• Exercise objective: Continue the news report on the fighting in Qusayr from where it stops.

• Given text:
Washington expressed concern about Hezbollah's role and diplomats said the EU was poised to place the powerful Shiite militant group's military wing on its list of international terrorist groups.

Separately, Israeli and Syrian forces traded fire on the Golan Heights. The Syrian army claimed it had destroyed an Israeli military vehicle that crossed the armistice line but the Jewish state denied that.

In central Homs province, Hezbollah fighters were reportedly leading the battle for Qusayr, three days after the Syrian regime began an assault to regain control of the town.
 

"It's clear Hezbollah is leading the assault," Syrian Observatory for Human Rights director Rami Abdel Rahman told AFP, adding that regime air strikes were ongoing and "much of the town is now destroyed."

A source close to Hezbollah told AFP it "has sent new elite troops to Qusayr".

Hezbollah's television channel broadcast images of funerals for five members it said were killed carrying out their "jihadist duty".

The Observatory said more than 100 people have been killed in Qusayr since the fighting began on Sunday, including 31 Hezbollah fighters, 70 rebels and nine soldiers.

Abdel Rahman described the rebel response to the assault in Qusayr as "fierce," but expressed concern for the fate of some 25,000 trapped civilians.

• Supplied entries:

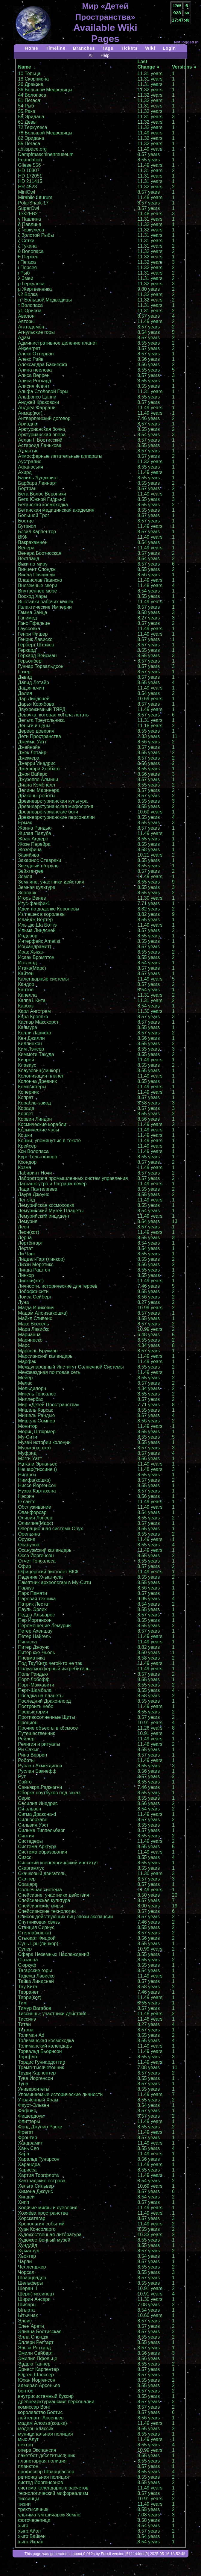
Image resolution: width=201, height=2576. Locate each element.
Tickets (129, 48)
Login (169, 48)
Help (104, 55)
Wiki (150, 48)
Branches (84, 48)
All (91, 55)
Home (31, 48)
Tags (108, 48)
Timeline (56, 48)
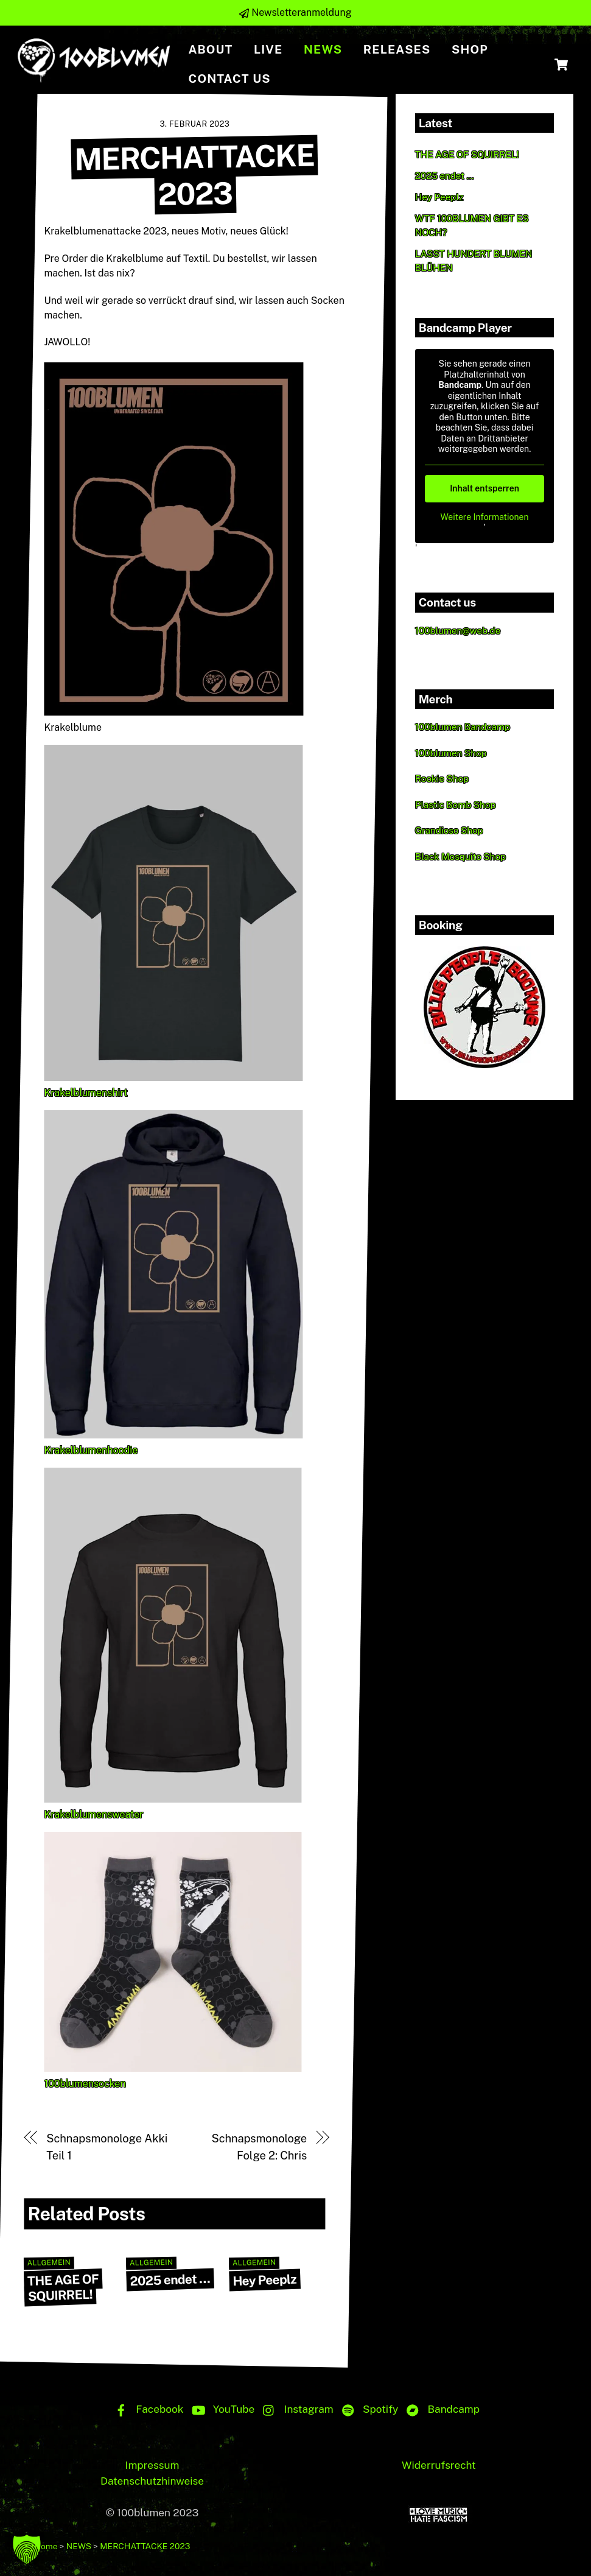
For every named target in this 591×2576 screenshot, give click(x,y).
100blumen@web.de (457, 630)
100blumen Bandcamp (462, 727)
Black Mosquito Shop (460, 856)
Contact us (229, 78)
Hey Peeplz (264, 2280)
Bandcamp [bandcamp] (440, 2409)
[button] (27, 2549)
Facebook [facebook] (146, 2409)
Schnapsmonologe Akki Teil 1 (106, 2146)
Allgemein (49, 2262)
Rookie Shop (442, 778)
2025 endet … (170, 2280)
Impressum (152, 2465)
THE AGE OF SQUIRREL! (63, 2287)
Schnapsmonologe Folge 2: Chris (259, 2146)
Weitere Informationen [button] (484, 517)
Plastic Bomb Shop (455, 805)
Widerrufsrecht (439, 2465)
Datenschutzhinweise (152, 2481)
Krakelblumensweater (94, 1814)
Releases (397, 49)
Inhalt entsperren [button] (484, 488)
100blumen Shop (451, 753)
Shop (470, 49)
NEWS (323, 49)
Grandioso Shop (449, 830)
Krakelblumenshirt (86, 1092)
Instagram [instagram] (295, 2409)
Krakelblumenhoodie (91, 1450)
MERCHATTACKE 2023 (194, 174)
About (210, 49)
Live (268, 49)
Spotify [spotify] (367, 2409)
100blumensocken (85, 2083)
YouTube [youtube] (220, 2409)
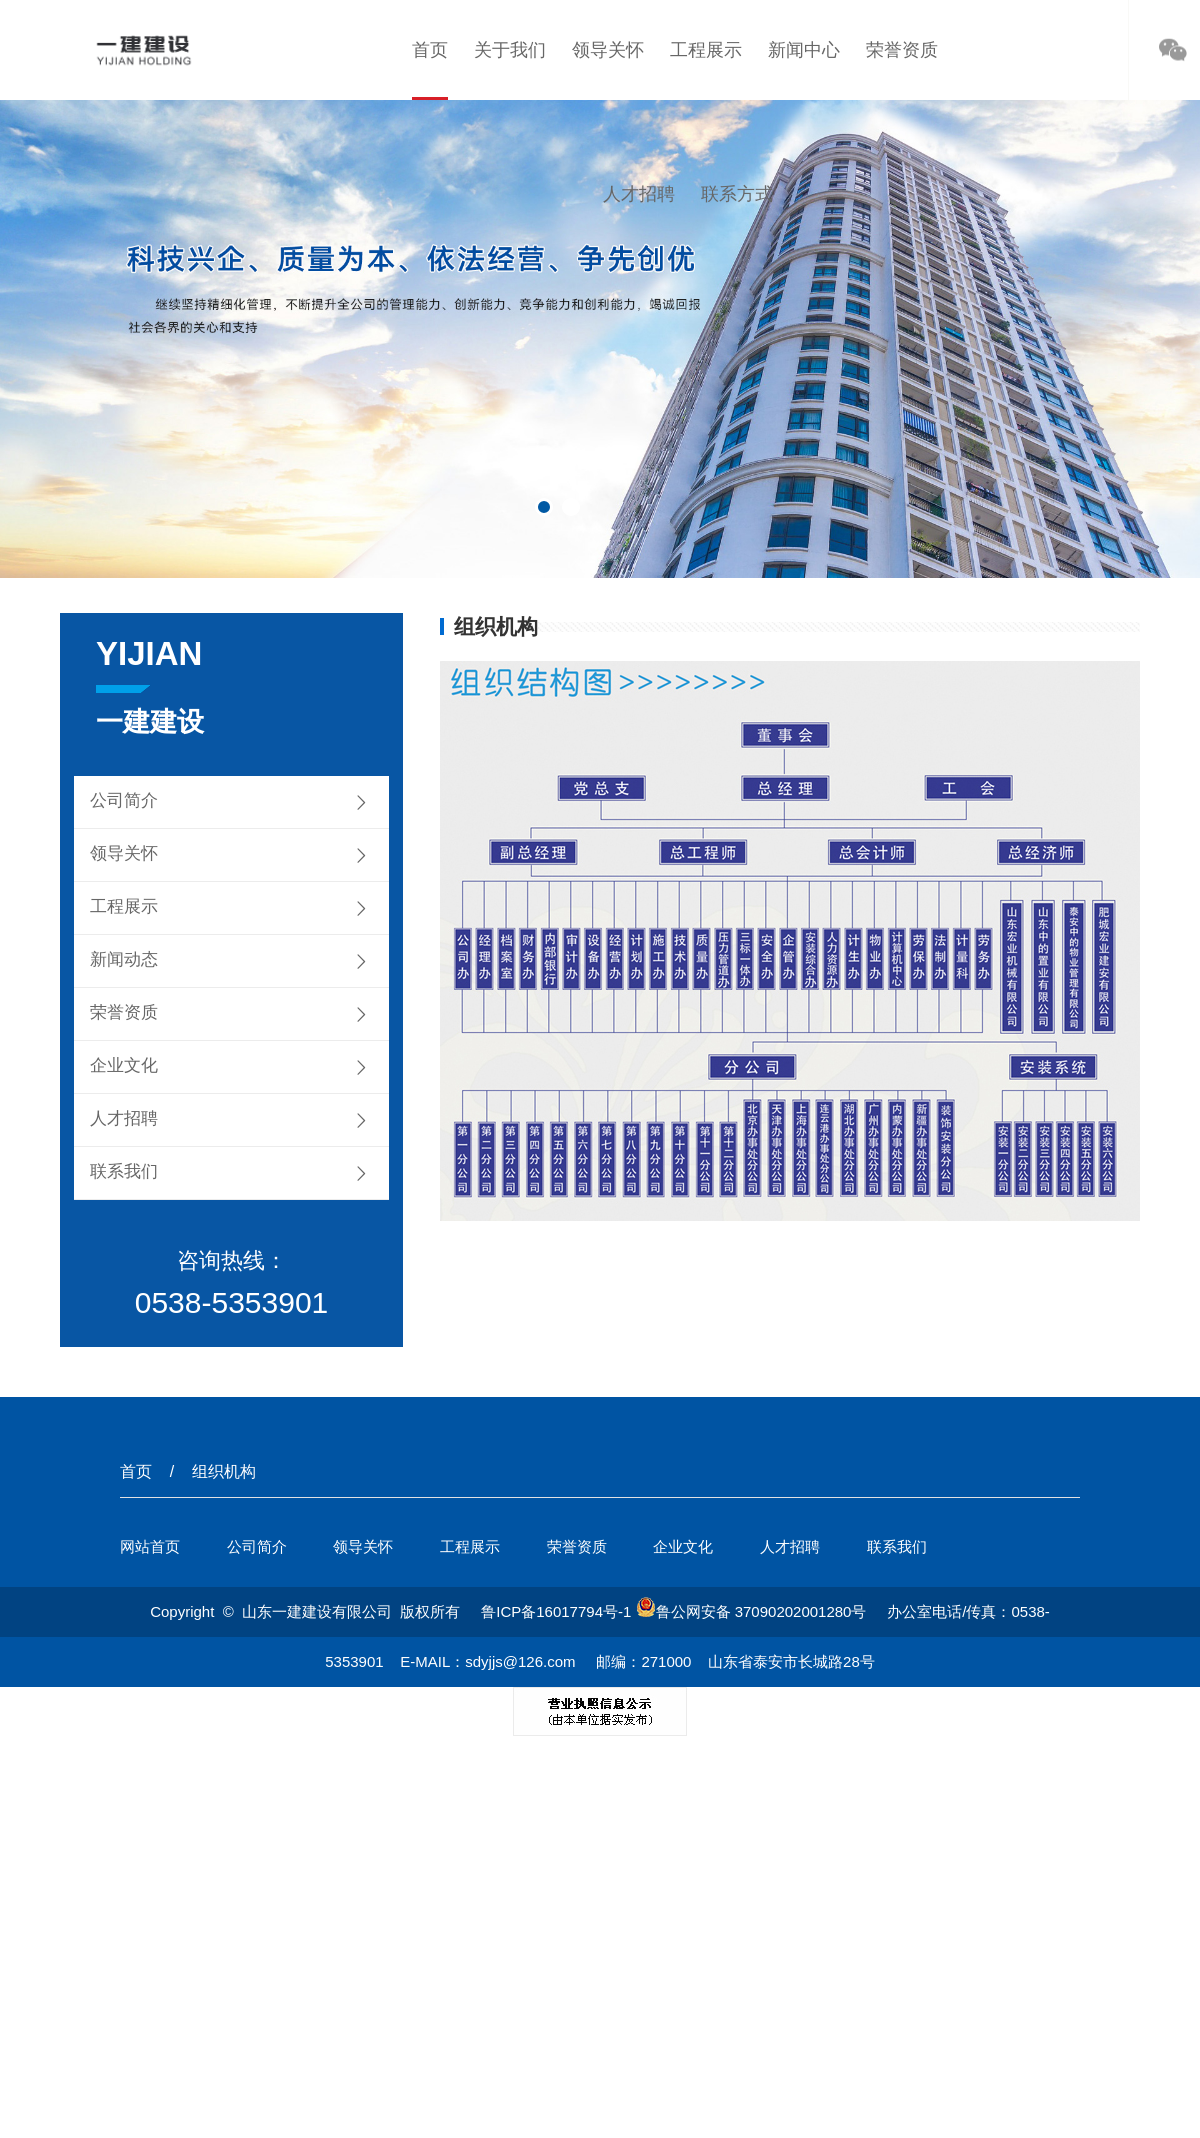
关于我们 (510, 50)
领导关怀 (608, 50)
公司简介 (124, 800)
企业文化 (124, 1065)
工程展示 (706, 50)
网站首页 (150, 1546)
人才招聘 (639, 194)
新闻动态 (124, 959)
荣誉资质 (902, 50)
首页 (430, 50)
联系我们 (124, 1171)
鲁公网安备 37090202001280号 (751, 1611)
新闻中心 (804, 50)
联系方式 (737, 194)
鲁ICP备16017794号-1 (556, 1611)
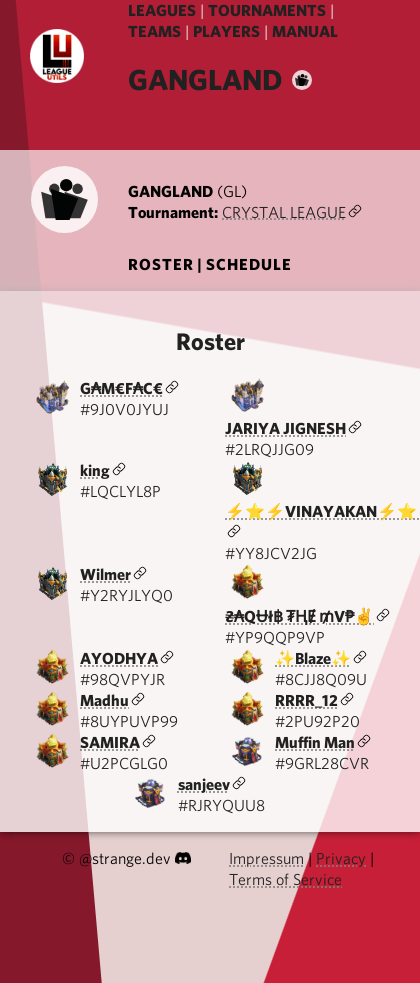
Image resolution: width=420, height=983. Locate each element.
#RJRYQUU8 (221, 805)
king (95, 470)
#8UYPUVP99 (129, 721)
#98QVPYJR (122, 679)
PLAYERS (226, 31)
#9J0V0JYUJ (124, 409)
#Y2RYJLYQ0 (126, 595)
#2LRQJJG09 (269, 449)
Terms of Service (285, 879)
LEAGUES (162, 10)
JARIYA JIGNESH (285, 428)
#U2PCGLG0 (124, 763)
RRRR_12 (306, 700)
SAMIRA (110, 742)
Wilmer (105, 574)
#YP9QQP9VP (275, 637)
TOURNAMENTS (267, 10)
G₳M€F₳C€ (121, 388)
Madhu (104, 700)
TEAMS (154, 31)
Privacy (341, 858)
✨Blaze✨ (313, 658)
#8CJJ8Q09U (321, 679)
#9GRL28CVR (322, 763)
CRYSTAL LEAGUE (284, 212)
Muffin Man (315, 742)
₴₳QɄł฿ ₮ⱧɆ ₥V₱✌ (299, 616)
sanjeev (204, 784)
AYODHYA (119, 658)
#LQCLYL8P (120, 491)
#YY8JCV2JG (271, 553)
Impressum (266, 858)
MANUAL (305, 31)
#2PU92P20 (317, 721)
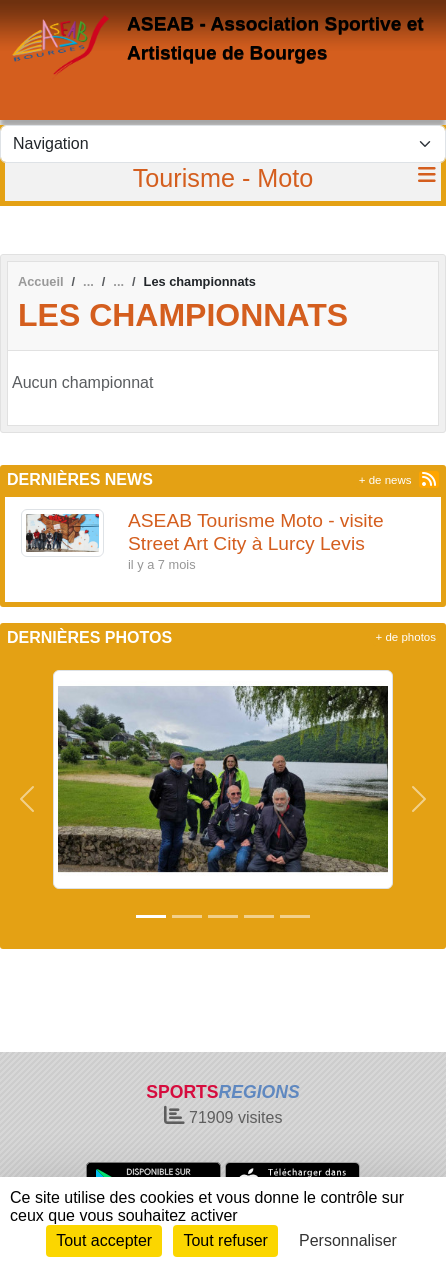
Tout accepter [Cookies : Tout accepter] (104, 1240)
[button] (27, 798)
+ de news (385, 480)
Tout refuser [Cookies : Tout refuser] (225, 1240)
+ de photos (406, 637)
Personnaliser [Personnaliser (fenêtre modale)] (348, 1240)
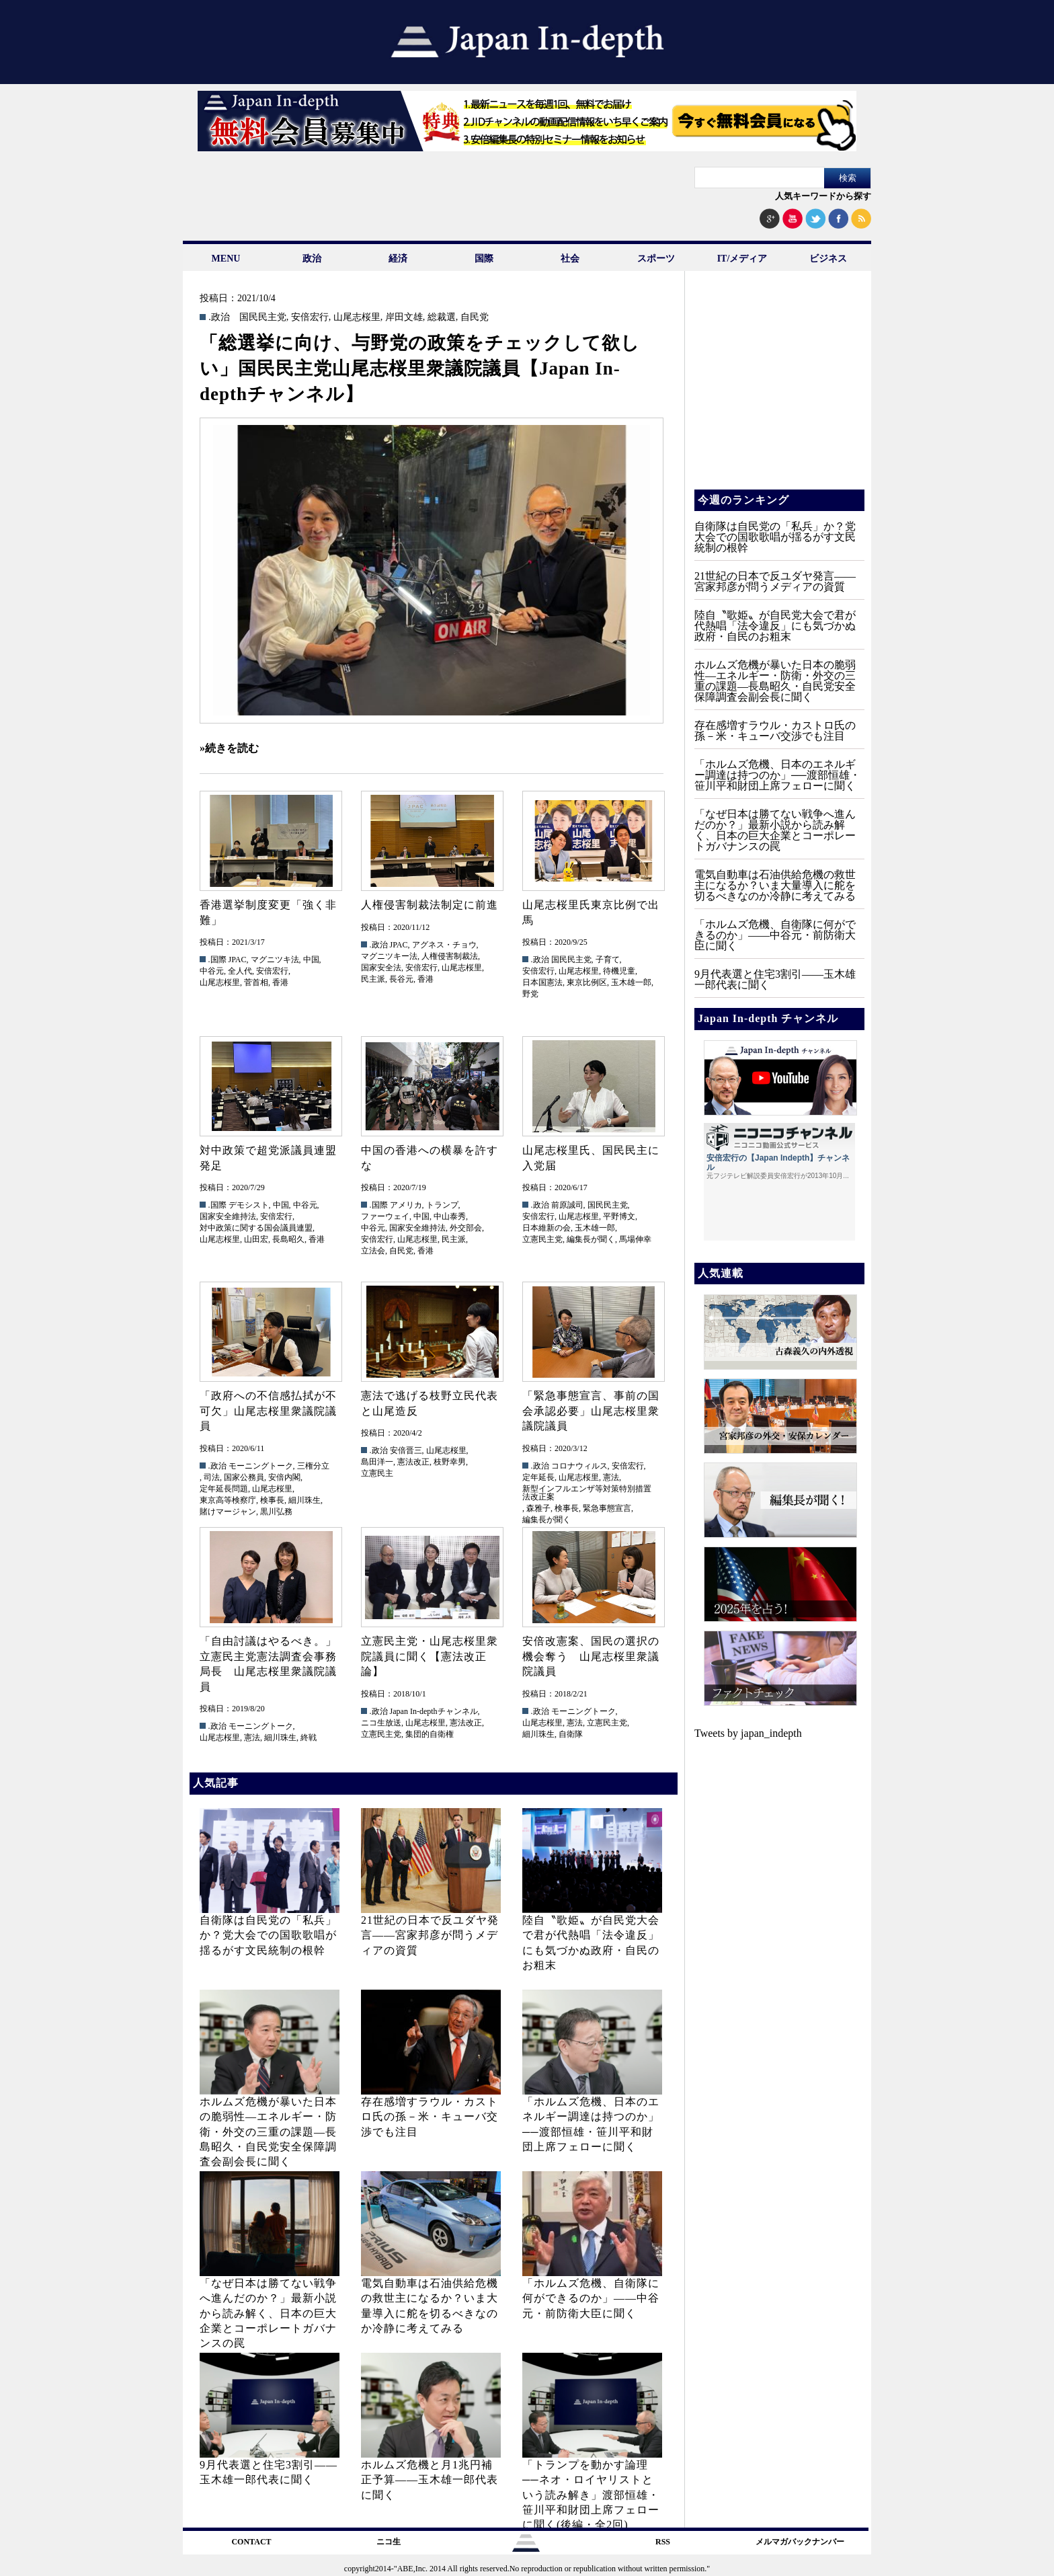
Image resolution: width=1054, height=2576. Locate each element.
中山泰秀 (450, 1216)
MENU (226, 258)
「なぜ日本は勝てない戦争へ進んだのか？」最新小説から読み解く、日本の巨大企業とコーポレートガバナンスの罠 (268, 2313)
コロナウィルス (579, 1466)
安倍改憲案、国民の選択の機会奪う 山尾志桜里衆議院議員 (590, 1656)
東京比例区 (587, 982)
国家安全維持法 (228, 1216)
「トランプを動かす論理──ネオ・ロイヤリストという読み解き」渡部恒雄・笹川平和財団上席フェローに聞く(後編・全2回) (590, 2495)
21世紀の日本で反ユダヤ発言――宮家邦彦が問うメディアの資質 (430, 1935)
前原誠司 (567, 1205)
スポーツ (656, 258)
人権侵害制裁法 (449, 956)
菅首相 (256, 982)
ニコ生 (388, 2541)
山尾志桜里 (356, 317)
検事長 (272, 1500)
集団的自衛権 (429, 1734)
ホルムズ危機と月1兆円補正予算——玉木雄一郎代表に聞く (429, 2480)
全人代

• The response:
Pro-regime daily Al-Watan said loyalists had taken control of all Qusayr's official buildings and "raised the Syrian flag" above them.

The town, which lies between Damascus and the coast, and sits between the Syrian city of Homs and the Lebanese city of Tripoli, is a key strategic prize.

The regime is hoping to protect its access to the coast and deprive the rebels of links to Tripoli, a majority Sunni town that provides a conduit for fighters and weapons.

"It is important for the Syrians, the Iranians and Hezbollah to control the road" linking Tripoli to Syria, Lebanese analyst Waddah Sharara told AFP.

Tripoli is also home to a minority of Alawites, an offshoot of Shiite Islam to which Assad belongs. Violence there between the sects has broken out regularly since the Syrian conflict began in March 2011.

Today, a security source confirmed the death of Sunni man from the town in clashes.